Up until now we have been working only in theory and local benchmarking. What really matters is whether our benchmarking reflects real-life behavior. Trie-hard has been running in production since July 2024, and over the course of this project we have been collecting performance metrics from the running production of pingora-origin using a statistical sampling of its stack trace over time. Using this technique, the CPU utilization percentage of a function is estimated by the percent of samples in which the function appears. If we compare the sampled performance of the different versions of clear_internal_headers, we can see that the results from the performance sampling closely match what our benchmarks predicted.

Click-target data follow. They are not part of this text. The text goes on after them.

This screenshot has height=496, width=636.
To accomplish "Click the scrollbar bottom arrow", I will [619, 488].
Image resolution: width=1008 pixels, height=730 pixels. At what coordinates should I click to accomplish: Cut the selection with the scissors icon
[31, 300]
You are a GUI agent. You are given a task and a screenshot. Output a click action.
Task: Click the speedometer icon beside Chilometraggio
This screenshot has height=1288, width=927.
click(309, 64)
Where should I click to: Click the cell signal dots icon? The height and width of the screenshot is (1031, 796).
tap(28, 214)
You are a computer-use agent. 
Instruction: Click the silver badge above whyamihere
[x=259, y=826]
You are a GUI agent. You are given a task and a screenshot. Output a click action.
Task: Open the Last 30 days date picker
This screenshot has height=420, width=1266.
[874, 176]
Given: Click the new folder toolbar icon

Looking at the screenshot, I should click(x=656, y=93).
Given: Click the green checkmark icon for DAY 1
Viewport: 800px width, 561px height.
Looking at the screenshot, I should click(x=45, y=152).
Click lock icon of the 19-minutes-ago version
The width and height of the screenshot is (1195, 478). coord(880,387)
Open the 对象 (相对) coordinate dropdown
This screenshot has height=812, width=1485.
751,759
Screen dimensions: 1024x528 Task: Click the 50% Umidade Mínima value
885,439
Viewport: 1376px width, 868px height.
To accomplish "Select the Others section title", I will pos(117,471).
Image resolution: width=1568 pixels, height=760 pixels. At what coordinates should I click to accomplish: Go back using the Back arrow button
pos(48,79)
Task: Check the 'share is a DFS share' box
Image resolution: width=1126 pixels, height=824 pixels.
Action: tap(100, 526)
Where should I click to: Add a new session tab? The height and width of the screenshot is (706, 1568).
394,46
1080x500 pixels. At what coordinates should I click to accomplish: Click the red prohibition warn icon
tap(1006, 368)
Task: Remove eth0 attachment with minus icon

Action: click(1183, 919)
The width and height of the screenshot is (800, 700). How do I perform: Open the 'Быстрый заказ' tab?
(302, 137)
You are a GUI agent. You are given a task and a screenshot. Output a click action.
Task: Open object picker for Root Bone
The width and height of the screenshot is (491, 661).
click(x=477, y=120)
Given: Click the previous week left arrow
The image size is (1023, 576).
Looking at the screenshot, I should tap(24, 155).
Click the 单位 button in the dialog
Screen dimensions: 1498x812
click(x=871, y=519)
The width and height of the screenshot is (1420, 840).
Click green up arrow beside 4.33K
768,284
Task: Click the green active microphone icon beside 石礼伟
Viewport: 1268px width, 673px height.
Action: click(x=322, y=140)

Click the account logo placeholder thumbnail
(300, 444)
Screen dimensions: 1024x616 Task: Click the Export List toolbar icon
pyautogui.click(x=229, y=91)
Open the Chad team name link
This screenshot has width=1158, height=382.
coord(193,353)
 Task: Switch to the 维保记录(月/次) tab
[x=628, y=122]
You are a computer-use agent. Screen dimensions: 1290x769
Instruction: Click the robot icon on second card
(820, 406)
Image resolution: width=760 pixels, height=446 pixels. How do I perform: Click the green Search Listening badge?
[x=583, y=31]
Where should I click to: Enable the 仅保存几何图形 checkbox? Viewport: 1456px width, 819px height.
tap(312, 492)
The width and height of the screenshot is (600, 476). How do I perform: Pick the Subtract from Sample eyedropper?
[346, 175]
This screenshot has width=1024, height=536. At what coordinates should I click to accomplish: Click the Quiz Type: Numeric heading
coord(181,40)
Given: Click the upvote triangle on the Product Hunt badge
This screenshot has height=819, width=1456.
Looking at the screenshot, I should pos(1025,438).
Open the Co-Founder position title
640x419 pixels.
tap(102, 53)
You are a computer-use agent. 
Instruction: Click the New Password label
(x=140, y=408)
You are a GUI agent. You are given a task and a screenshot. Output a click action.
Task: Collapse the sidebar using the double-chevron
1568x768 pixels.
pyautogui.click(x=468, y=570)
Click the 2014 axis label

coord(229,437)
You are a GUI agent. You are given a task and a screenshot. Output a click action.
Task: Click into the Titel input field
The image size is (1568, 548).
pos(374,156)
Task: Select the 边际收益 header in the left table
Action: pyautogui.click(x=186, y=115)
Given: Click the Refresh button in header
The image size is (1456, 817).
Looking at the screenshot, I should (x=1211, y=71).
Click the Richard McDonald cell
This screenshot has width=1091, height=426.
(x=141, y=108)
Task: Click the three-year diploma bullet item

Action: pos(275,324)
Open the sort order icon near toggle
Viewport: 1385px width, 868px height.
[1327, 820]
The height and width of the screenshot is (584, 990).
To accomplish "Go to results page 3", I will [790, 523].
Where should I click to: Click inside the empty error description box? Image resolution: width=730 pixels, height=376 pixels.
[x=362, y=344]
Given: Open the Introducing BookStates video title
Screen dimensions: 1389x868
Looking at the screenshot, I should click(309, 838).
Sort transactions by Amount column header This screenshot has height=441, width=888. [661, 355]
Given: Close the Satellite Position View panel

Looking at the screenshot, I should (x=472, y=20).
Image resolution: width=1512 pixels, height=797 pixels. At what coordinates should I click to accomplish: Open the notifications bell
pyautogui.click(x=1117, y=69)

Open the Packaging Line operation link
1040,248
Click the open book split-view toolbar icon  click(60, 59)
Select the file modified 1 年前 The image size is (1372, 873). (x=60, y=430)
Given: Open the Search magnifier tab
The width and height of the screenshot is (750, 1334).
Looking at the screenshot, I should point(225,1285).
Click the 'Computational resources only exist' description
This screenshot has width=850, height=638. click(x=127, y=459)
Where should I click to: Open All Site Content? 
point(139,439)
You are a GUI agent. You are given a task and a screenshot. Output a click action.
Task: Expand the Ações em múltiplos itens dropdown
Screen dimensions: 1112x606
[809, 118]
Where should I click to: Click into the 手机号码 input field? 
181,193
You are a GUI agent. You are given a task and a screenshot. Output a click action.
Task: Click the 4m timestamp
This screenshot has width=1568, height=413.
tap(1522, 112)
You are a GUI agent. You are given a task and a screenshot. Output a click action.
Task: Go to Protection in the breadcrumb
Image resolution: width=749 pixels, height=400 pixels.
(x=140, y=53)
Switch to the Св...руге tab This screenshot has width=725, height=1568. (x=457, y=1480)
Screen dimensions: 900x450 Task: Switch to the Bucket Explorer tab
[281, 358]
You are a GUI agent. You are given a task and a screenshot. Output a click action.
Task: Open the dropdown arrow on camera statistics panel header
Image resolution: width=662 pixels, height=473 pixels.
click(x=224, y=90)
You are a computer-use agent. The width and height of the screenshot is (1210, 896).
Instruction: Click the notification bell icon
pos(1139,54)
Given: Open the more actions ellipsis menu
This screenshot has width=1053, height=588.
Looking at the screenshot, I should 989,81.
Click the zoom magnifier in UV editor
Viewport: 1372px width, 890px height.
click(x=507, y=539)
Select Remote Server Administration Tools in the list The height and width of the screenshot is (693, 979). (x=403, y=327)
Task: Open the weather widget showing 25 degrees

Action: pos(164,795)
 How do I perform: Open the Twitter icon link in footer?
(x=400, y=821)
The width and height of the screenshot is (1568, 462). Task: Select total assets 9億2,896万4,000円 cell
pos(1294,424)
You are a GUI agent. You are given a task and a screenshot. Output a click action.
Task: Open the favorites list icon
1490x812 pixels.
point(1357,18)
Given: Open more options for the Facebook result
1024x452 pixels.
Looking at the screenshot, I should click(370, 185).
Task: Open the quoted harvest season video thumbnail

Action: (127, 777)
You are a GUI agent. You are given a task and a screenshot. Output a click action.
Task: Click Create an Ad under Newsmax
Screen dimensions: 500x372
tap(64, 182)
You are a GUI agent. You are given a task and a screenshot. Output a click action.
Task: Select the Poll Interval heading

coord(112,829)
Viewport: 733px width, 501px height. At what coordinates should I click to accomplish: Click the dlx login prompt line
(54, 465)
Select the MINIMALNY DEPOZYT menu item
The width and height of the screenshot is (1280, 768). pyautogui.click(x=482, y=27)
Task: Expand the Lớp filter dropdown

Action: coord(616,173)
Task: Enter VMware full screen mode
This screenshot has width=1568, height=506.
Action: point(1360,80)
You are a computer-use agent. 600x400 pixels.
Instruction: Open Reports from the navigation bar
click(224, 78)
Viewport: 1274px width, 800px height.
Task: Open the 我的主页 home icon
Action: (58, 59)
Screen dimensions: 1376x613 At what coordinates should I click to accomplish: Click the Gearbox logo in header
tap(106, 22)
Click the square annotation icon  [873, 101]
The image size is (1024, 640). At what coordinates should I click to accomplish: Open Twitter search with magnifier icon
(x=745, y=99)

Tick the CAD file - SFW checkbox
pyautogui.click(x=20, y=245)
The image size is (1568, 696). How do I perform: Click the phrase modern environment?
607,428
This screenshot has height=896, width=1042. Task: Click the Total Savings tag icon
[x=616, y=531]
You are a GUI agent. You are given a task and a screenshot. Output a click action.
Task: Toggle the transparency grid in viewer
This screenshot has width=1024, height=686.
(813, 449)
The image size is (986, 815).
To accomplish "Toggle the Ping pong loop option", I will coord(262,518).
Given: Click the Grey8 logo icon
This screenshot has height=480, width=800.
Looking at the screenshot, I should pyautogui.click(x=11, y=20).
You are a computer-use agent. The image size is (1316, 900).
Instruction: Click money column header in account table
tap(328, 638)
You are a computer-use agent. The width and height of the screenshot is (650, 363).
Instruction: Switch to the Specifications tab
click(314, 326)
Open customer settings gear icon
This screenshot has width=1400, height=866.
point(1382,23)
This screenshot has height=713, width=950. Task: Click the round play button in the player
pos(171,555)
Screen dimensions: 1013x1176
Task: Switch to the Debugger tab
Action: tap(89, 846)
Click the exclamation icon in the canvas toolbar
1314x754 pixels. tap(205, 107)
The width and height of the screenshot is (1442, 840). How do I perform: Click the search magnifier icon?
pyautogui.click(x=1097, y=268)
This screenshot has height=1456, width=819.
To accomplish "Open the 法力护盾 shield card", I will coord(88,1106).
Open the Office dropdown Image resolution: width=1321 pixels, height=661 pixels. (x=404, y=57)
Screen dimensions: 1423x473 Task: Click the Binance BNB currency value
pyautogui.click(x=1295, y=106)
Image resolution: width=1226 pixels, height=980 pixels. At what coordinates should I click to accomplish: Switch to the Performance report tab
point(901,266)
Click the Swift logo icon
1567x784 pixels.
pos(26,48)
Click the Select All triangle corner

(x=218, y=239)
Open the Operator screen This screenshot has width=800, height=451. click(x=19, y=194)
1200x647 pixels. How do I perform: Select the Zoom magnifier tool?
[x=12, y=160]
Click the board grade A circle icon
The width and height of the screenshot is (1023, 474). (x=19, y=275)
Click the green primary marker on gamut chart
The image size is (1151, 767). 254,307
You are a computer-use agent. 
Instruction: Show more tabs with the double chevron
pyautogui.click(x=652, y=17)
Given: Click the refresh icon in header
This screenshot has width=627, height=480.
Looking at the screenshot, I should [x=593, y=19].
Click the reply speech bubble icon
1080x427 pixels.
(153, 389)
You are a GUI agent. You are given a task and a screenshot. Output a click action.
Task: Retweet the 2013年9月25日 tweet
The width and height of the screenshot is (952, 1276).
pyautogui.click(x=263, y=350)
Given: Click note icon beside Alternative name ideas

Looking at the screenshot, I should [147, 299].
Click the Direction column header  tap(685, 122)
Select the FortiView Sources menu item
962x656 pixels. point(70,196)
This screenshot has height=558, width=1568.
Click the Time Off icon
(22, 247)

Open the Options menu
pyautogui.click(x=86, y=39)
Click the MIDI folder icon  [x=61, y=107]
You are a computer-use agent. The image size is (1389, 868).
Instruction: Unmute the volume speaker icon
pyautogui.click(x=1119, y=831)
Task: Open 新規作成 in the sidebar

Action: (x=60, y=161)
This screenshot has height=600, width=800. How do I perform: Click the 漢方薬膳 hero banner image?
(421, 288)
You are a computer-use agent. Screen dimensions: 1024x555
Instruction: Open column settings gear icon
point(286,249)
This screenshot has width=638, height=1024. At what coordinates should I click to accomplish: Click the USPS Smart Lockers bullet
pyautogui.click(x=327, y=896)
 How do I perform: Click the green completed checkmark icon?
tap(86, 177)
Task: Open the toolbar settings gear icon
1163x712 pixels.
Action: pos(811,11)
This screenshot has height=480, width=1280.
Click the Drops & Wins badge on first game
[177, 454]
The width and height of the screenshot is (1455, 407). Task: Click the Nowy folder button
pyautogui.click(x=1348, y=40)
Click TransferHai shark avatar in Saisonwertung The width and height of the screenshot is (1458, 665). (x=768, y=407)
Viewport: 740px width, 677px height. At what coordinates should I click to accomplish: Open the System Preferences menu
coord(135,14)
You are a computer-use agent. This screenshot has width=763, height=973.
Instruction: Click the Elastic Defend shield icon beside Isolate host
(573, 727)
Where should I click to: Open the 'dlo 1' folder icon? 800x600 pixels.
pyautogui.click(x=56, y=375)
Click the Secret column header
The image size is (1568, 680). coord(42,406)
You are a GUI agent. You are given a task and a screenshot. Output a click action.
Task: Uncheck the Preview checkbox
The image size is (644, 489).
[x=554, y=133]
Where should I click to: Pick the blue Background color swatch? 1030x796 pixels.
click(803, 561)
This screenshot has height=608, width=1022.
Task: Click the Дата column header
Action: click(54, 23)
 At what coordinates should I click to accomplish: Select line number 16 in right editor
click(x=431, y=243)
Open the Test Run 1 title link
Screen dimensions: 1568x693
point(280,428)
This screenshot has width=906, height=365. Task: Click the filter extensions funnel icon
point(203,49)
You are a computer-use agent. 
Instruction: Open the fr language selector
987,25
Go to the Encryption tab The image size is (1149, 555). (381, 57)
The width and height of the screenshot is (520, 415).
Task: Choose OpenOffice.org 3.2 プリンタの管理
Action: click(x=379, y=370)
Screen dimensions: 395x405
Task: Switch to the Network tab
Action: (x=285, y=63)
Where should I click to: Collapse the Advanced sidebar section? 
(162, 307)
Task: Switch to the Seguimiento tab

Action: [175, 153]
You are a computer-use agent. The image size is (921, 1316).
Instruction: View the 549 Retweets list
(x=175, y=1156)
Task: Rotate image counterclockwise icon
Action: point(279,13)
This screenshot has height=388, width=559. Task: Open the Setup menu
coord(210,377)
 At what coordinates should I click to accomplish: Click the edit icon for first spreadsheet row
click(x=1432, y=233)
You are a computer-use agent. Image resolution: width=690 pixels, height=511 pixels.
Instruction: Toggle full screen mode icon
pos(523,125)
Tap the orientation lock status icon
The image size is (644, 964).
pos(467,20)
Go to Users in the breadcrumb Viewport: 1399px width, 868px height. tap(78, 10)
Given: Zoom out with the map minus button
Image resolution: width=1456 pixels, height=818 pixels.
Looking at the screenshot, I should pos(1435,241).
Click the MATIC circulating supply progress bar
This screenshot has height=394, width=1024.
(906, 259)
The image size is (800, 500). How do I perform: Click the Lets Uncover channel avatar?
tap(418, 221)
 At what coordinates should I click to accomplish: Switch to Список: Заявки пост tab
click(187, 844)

Implementation | Stack trace samples containing | Actual CPU Usage (%) | Predicted CPU Usage (%) |
|---|---|---|---|
Original | 19 / 1111 | 1.71 | n/a |
Hashmap | 9 / 1103 | 0.82 | 0.72 |
trie-hard | 4 / 1171 | 0.34 | 0.43 |
Conclusion
Optimizing functions and writing new data structures is cool, but the real conclusion for this post is that knowing where your code is slow and by how much is more important than how you go about optimizing it. Take a moment to thank your observability team (if you're lucky enough to have one), and make use of flame graphs or any other profiling and benchmarking tool you can. Optimizing operations that are already measured in microseconds may seem a little silly, but these small improvements add up.